Putin on Saturday told Belarusian President Alexander Lukashenko that the Kremlin will transfer Russian-made Iskander-M missile systems to Belarus “in the next few months.”
The mobile, short-range ballistic missile systems with a range of up to 310 miles “can use both ballistic and cruise missiles, both in conventional and nuclear versions,” the Russian leader told Lukashenko at a meeting in St.
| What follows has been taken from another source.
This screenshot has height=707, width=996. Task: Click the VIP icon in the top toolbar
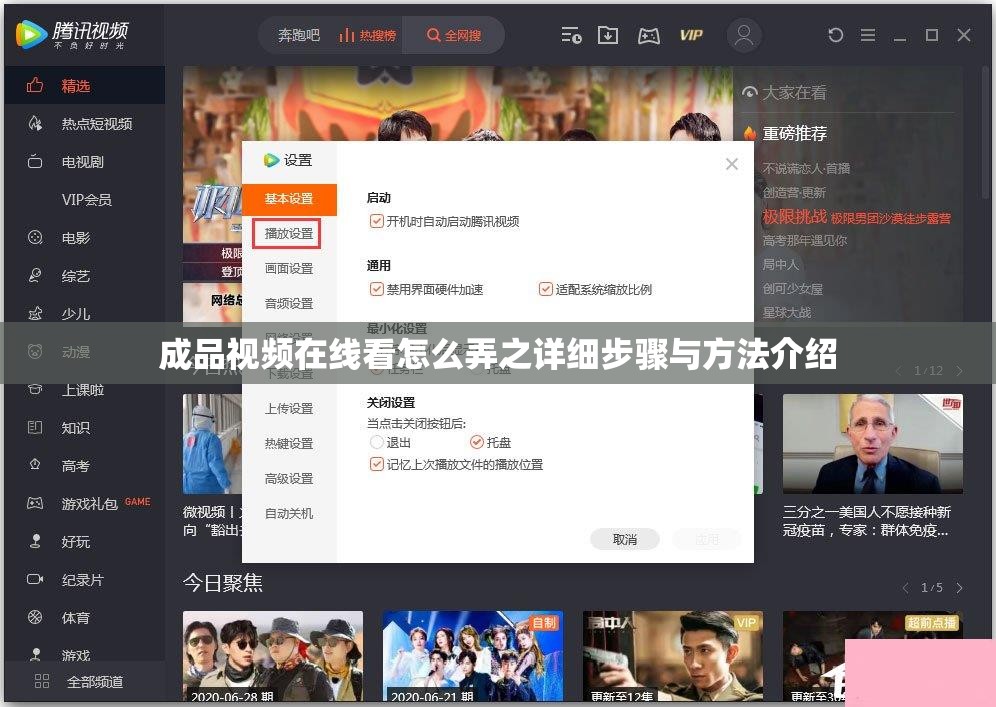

Petersburg, according to a readout from Moscow.
The U.S. defense official said Washington takes such threatening language seriously and has “from the very beginning” of Russia’s attack on Ukraine on Feb. 24.
“The way that statement read from Putin was, ‘Hey we’re going to give them Iskanders, and oh, by the way, they can hold nuclear weapons.’ And everybody takes that very seriously when you use that language,” the official said.
“Our strategic forces are always monitoring things in that regard,” they added.
Putin has frequently made veiled nuclear threats against Ukraine and the West in its more than four-month war against its neighbor.
At the very start of the Russia’s invasion of Ukraine, Putin ordered his country’s deterrence forces, including nuclear weapons, be put on higher alert, citing so-called threats from the West.
He has also flouted Moscow’s nuclear might, warning that other countries which seem to interfere with Russian actions will face “consequences you have never seen.”